There are a few (over) simplifications here done. As we pass in the whole data into each evaluation for a parameter, we should also pass in the job id (1 to 1000) as integer to the hard_work function.

I hope this makes it more clear where I am heading. I think all pieces are now there to do it.

1 Like

I want to summarize where we’re at in terms of proposals.

For each of the three concrete proposals, I provide the signature of the map function as it would look from the Stan language and the definition of the signature for the function argument f.

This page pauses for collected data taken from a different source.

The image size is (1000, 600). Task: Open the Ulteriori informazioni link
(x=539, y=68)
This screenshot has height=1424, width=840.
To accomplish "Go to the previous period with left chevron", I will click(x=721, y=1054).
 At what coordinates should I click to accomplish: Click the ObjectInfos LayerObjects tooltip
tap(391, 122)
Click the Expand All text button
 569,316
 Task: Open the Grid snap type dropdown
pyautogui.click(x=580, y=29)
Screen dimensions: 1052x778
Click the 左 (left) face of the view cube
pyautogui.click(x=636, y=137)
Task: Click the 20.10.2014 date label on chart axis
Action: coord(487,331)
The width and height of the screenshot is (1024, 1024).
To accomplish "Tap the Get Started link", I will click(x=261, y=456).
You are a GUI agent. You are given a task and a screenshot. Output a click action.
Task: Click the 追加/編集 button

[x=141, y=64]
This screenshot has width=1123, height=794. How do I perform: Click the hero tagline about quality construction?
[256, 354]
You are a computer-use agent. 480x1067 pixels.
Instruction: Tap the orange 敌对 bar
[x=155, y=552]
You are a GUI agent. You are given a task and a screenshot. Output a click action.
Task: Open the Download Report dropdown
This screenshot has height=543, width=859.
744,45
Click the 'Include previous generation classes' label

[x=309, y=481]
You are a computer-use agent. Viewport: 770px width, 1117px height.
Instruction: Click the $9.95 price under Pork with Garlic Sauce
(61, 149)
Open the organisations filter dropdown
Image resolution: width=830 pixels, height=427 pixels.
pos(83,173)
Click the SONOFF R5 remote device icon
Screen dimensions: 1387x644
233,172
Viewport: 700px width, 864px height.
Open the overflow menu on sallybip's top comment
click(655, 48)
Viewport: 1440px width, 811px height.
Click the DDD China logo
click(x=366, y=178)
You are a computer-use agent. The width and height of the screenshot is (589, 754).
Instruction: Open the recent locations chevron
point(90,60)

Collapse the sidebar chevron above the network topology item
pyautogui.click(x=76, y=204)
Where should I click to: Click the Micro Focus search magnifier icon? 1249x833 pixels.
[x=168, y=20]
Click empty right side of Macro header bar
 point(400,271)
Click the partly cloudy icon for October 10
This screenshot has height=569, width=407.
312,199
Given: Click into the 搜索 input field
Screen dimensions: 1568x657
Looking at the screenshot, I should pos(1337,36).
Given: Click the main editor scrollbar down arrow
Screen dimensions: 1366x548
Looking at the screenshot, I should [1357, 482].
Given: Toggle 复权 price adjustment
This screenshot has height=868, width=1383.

In all cases, the rough structure is a map-reduce that follows the actual map function being defined in the Stan language:

  • a root process (rank 0)

    • sends operands to child processes
    • receive value and derivatives back from child processes
    • integrate value and derivatives into expression graph
  • child processes (rank > 0)

    • receive operands from root process
    • calculate value and derivatives
    • send value and derivatives back to root process

Rectangular, retransmit data

vector[] map(F f, vector[] thetas,
             vector[] xs_r, int[,] xs_i)

vector f(vector theta, vector xs_r, int[] xs_i)

PRO

  • function is simple and encapsulated
  • clean math library implementation
  • doesn’t go beyond what already exists in Stan language
    • could use standalone function implementations as is for the workers (non root)

CON

  • retransmits data
  • rectangular only, so may require ugly and expensive-to-transmit padding

Ragged, retransmit data

vector map(F f,
           vector thetas, int[] theta_ends,
           vector x_r, int[] x_r_ends,
           int[] x_i, int[] x_i_ends)

vector f(vector theta, vector xs_r, int[] xs_i)

PRO

  • all of the pros of the rectangular version
    • function is same, so still encapsulated
  • allows arbitrary raggedness (user must know ragged result bounds)

CON

  • retransmits data
  • awkward raggedness without built-in ragged structures
  • return sizes implicit
    • could int[] result_ends argument for anticipated sizes—check results match

Rectangular, Fixed Data

The data variables x_rs and x_is must be the names of data or transformed data variables, so that they can be loaded once and reused

vector[] map(F f, vector[] thetas, vector[] x_rs, int[,] x_is)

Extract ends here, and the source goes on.